CIO: 3 femmes demandent l'exclusion de l'Iran et l'Arabie saoudite des JO de Rio

Le 6 juillet 2016, trois femmes à la tête d’organismes pour la défense des droits des femmes ont lancé un défi au CIO. Dans une tribune publiée par le quotidien «Libération», elles réclament l’exclusion de l’Iran et l’Arabie saoudite des JO de Rio pour non respect des règles concernant l’égalité hommes-femmes et la neutralité politique et religieuse lors des jeux.

Les femmes de la délégation saoudienne au stade olympique de Londres, lors de la cérémonie d\'ouverture des Jeux Olympique, le 27 juillet 2012 à Londres.
Les femmes de la délégation saoudienne au stade olympique de Londres, lors de la cérémonie d'ouverture des Jeux Olympique, le 27 juillet 2012 à Londres. (SAEED KHAN/AFP)

«L’Iran et l’Arabie saoudite sont les seuls au monde à interdire aux femmes de pénétrer dans les stades.» Partant de ce simple constat, trois femmes et non des moindres, sont sorties des réserves diplomatico-sportives pour interpeller le Comité international olympique avant les jeux du Brésil.

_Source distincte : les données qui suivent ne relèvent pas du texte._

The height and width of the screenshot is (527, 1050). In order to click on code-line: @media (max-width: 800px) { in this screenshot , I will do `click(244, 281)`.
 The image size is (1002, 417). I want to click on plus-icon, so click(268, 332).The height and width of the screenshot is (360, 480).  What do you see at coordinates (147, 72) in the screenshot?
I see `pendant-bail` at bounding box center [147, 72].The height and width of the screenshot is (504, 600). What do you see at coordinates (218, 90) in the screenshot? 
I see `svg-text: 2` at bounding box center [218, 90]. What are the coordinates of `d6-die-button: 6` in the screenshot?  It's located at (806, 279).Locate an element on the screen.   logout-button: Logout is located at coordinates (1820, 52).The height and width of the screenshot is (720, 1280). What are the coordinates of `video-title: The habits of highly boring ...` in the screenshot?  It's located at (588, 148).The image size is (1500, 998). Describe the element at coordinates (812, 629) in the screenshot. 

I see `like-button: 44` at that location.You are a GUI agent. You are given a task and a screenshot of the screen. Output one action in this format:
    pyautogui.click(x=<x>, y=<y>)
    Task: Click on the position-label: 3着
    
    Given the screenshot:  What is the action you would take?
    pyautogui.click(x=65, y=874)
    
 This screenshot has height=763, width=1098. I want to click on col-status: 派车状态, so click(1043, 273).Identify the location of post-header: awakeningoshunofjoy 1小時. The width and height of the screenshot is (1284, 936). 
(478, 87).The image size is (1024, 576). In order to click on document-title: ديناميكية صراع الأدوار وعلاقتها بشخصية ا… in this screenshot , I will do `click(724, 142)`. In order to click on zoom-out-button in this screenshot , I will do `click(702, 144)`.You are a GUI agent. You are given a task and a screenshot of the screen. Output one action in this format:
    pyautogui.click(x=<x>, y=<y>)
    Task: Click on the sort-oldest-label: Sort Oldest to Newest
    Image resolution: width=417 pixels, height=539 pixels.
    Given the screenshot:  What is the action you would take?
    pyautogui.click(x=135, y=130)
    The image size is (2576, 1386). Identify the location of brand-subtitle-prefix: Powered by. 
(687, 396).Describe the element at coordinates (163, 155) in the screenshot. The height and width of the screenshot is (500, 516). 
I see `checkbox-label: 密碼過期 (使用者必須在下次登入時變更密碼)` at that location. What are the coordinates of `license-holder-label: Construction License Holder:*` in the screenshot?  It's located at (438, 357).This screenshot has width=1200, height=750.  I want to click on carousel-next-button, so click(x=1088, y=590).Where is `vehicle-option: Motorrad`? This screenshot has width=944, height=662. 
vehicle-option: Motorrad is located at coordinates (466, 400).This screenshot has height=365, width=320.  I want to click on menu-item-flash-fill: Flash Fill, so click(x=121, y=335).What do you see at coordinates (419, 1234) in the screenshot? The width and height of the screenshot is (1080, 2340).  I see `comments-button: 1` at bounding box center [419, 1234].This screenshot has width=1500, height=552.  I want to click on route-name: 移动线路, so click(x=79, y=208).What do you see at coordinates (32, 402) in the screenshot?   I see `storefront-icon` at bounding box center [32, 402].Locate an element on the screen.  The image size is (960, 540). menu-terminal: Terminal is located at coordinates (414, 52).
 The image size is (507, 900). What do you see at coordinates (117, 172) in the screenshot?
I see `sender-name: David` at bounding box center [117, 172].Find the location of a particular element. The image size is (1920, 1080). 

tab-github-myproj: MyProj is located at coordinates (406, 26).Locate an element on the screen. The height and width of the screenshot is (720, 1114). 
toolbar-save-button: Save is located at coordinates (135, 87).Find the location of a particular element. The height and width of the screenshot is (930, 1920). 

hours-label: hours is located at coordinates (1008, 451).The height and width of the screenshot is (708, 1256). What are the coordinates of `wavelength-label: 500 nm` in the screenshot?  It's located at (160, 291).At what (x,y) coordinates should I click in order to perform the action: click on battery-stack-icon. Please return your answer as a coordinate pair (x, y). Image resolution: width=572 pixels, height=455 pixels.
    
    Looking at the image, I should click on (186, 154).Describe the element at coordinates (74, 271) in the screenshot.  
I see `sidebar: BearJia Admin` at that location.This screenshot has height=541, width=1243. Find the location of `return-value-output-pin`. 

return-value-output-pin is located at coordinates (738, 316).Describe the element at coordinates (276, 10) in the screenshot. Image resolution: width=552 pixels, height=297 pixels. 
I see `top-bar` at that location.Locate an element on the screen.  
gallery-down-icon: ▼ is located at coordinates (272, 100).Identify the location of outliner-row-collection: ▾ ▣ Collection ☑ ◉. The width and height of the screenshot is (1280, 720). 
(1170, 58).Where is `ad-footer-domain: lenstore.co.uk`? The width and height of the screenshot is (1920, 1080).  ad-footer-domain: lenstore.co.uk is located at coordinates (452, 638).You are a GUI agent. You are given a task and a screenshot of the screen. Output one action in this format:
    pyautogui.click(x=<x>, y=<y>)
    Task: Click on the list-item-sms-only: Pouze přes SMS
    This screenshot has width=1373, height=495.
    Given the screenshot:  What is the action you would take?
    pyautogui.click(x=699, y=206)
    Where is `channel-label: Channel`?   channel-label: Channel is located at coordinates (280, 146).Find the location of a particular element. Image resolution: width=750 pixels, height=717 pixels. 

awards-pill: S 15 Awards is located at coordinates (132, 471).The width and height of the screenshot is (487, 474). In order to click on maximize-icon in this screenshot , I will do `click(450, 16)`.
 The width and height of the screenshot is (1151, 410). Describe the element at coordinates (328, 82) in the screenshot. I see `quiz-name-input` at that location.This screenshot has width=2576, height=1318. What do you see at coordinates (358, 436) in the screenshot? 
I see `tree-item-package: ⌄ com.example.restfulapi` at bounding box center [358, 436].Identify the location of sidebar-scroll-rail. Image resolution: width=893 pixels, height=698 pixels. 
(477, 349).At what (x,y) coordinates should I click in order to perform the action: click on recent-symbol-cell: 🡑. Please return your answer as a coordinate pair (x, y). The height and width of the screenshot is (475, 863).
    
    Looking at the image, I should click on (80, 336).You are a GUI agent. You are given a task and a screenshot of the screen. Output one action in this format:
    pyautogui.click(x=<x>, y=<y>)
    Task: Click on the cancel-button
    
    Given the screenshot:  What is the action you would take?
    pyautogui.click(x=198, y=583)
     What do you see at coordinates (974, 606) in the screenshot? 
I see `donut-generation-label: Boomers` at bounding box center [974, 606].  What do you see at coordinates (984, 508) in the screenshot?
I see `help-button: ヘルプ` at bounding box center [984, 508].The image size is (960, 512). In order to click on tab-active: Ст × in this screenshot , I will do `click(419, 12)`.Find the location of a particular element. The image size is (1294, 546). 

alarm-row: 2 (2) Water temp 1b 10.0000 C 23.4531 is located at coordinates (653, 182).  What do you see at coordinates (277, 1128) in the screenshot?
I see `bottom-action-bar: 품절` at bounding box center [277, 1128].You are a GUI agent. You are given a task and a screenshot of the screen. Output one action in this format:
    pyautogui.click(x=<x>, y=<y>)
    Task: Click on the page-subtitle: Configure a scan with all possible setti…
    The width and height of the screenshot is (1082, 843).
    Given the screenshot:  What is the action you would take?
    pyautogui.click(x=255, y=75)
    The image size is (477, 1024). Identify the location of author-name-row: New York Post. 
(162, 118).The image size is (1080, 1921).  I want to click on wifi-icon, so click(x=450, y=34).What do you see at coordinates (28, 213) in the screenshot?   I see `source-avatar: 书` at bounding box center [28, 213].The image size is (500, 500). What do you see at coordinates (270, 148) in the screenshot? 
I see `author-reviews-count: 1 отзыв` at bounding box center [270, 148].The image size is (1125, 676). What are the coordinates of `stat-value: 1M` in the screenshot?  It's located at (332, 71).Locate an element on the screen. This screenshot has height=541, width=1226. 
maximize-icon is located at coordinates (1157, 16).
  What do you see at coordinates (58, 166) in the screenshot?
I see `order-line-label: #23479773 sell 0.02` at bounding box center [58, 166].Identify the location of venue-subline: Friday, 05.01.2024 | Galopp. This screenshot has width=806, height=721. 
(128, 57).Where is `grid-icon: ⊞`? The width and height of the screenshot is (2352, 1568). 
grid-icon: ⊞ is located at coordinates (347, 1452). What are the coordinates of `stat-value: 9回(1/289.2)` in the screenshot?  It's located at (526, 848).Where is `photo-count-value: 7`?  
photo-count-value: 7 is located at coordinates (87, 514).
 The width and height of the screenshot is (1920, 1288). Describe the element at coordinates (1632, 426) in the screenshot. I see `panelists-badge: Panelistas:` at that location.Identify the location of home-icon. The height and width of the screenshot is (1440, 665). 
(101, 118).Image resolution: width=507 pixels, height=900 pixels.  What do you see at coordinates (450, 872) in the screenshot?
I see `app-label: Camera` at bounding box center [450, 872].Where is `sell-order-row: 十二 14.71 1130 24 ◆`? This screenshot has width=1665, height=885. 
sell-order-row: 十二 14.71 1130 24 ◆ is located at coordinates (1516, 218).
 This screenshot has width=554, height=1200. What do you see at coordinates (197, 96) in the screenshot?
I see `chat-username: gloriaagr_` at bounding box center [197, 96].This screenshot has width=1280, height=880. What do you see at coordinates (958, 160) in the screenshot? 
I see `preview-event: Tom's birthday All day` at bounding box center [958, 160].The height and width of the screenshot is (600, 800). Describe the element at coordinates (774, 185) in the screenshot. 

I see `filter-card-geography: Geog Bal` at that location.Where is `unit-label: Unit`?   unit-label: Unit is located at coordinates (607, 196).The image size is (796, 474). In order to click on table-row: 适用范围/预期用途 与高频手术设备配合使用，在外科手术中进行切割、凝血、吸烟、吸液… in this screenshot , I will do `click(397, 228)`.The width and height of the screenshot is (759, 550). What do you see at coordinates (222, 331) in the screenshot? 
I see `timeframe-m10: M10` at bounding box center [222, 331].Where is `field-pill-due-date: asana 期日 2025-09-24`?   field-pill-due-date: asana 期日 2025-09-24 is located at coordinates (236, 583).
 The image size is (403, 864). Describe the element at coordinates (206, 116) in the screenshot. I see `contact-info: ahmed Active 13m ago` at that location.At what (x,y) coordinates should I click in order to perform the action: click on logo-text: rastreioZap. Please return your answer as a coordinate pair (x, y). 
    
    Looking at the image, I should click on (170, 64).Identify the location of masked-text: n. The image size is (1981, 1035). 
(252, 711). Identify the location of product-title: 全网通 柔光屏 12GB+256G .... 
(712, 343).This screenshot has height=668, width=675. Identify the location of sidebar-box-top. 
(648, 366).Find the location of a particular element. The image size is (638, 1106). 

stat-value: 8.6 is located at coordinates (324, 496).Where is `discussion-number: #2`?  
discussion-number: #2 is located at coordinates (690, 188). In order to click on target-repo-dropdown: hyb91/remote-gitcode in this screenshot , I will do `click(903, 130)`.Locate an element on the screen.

«Deux pays qui affichent sans vergogne un strict apartheid sexuel» 
Françoise Morvan, présidente de la coordination française pour le lobby européen des femmes, Annie Sugier, présidente de la ligue du droit international des femmes, et Linda Weil-Curiel ont en effet signé une tribune intitulée Il faut exclure l’Iran et l’Arabie saoudite des jeux olympiques de Rio.
 
Selon elles, le spectacle le plus populaire au monde, avec plus de trois milliards de téléspectateurs, comme ce fut le cas pour les JO de Londres 2012, ne peut admettre «l’injure de la présence de deux pays qui affichent sans vergogne un strict apartheid sexuel n’ayant rien à envier à l’apartheid racial des années les plus sinistres de l’Afrique du Sud».
 
L’une auteure-éditrice, l’autre chimiste et physicienne et la troisième avocate engagée dans la lutte contre l’excision, toutes les trois rappellent au CIO que ces pays bafouent les principes et règles de la charte olympique à laquelle pourtant ils souscrivent.

​Le CIO manque à sa mission de promouvoir l'égalité hommes-femmes 
Concernant l’Arabie saoudite, outre l’interdiction du sport aux filles dans les écoles et collèges publics, elles font état d'une délégation officielle aux jeux, comprenant «les athlètes alibis couvertes de la tête aux pieds de l’uniforme islamique imposé aux femmes afin que leurs corps soit invisible aux yeux de la foule».
 
Pour rafraîchir la mémoire du comité, elles citent les principes V et VI selon lesquels chaque individu peut faire du sport sans discrimination d’aucune sorte et précisent que le CIO s’est donné pour mission de promouvoir l’égalité femmes-hommes (Chapitre I).
 
Elles rappellent également la règle 50-2 stipulant qu’aucune sorte «de démonstration de propagande politique, religieuse ou raciale n’est autorisée dans un lieu, site ou autre emplacement olympique».
 
Quant à la promesse iranienne de lever l’interdiction faite aux femmes d’accéder aux stades, elles soulignent que «ces promesses n’ont engagé que ceux qui les ont crues».

Des femmes, membres de la délégation officielle iranienne aux JO de Londres, lors du défilé d\'ouverture au stade olympique, le 27 juillet 2012.
Des femmes, membres de la délégation officielle iranienne aux JO de Londres, lors du défilé d'ouverture au stade olympique, le 27 juillet 2012. (ADRIAN DENNIS/AFP)

Le précédent de la militante féministe iranienne Maryam Namazie 
Estimant que le CIO trahissait les athlètes musulmanes qui ont couru bras et jambes découverts, telles les médaillées Nawal el-Moutawakel (Los Angeles 1984), Hassiba Boulmerka (Barcelone 1992)  ou Habiba Ghribi (Londres 2012), les signataires de l’appel demandent au CIO d’avoir «le courage d’exclure des jeux l’Iran et l’Arabie saoudite».
 
En 2012, la militante féministe iranienne, Maryam Namazie, avait déjà ouvert la voie. Elle avait crié à la trahison de la charte des jeux par le CIO qui venait d’accorder l’autorisation à certaines athlètes de participer aux épreuves avec le hijab (foulard) sur la tête.
 
L’appel des trois défenseuses des droits des femmes a peu de chance d’être suvi d’effet, mais il s’inscrit comme un jalon supplémentaire sur la voie de l’égalité hommes-femmes, toujours ignorée dans ces deux pays.